En tous les cas, c'est ainsi que le ressent en France la majeure partie de la population. On est, à cet égard, frappé par l'évolution des jeunes, notamment les étudiants, très partagés sur le Proche-Orient il y a vingt ans, massivement émus et révoltés aujourd'hui par le sort réservé aux Palestiniens.
A soutenir aveuglément une politique considérée par de plus en plus de personnes comme injuste, pour ne pas dire odieuse, la communauté juive française risque de s'isoler. Heureusement, les plus lucides et les plus courageux de ses représentants font prévaloir leurs principes sur l'exigence de la solidarité coûte que coûte avec Israël. Le lien entre la lutte contre l'antisémitisme et la défense à tout prix d'Israël tourne court, et peut même s'avérer contre-productif. On ne luttera pas contre l'antisémitisme en légitimant l'actuelle répression des Palestiniens. On peut, au contraire et malheureusement, le développer en agissant ainsi. On ne luttera pas efficacement contre l'antisémitisme si l'on voit encore longtemps des soldats israéliens tirer sur des adolescents qui jettent des pierres.
Tu dois t'interroger, ami israélien, sur les raisons qui font que ton gouvernement, très largement soutenu auparavant, trouve aujourd'hui peu de défenseurs hors de la communauté juive. Au fond de toi-même, tu sais qu'il n'est pas suffisant de faire porter cette responsabilité aux médias. La politique actuelle du gouvernement israélien conduit à une crispation, au repli sur soi croissant d'Israël et des communautés juives. Ce n'est ni leur tradition ni leur intérêt.
Créer un lien entre la lutte contre l'antisémitisme et le soutien à Sharon, fût-il soutenu par Shimon Pérès, ne peut guère servir la première cause. Il y a des cas – nous en avons connu de semblables en France – où la politique menée par un gouvernement dessert la nation.
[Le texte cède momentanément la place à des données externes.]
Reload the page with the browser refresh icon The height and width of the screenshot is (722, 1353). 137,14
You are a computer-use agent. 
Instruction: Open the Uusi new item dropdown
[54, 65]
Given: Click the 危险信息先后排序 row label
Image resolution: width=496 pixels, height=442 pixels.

Dans ce cas, ce n'est pas rendre service à cette nation que de ne pas se démarquer du gouvernement en question. On ne peut maintenir une balance égale entre forces de l'ordre israéliennes et manifestants palestiniens, mettre en parallèle les attentats des désespérés, prêts au suicide parce qu'ils n'ont pas d'autre horizon, et la politique planifiée de répression du gouvernement israélien.
Le monde occidental est considéré par une partie de plus en plus importante de l'opinion comme "injuste". Pourquoi ce qui vaut pour les Kosovars, auxquels pourtant la communauté internationale ne reconnaît même pas de droit à la souveraineté, ne vaut pas pour les Palestiniens ? Agir ainsi n'est-il pas le meilleur moyen de développer le fanatisme des radicaux islamiques, de donner du crédit à la thèse des deux poids, deux mesures.
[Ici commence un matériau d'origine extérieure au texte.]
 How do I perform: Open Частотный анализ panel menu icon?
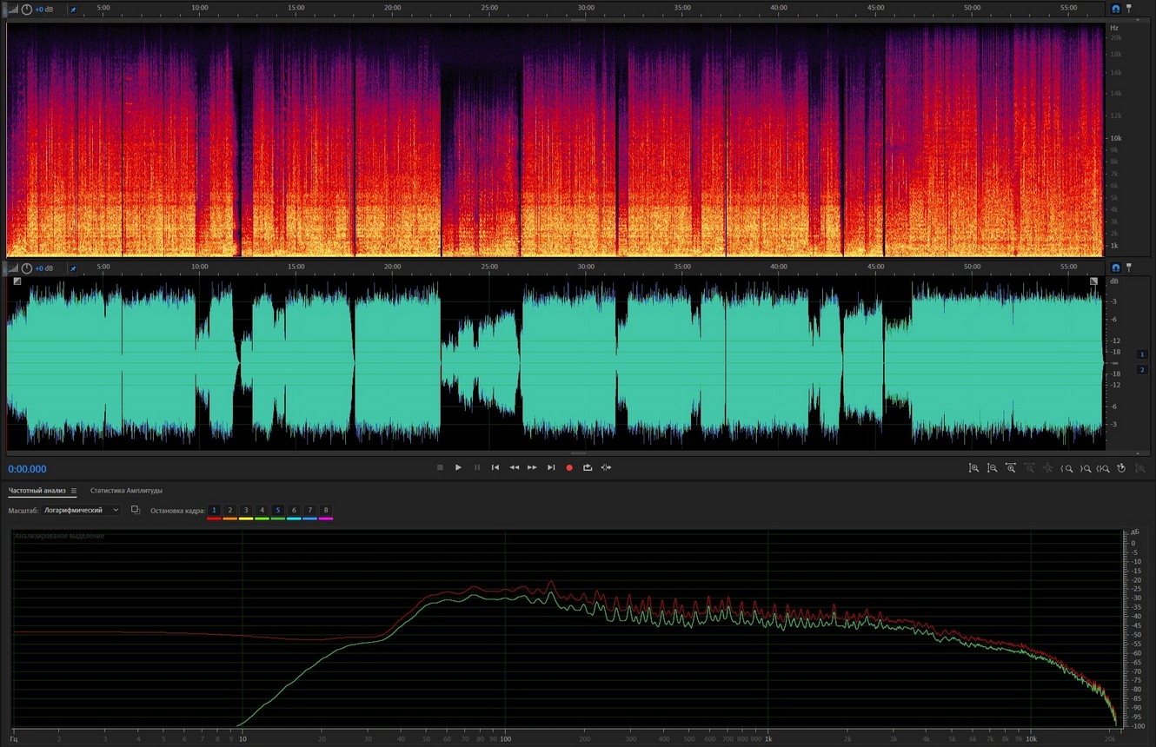pos(74,491)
En France, à trop permettre l'impunité du gouvernement israélien, la communauté juive pourrait là aussi être perdante, à moyen terme. La communauté d'origine arabe et/ou musulmane est certes moins organisée, mais elle voudra faire contrepoids, et pèsera vite numériquement plus lourd, si ce n'est déjà le cas. Il serait préférable pour chacun de faire respecter des principes universels, et non le poids de sa propre communauté. Le respect de ces principes exige qu'il y ait création d'un Etat palestinien indépendant et viable. C'est la création de cet Etat qui donnera un horizon aux Palestiniens, qui permettra à Israël de vivre en paix et aux parents israéliens de laisser sortir leurs enfants sans craindre pour leur vie.
Pascal Boniface est directeur de l'Institut de relations internationales et stratégiques (IRIS).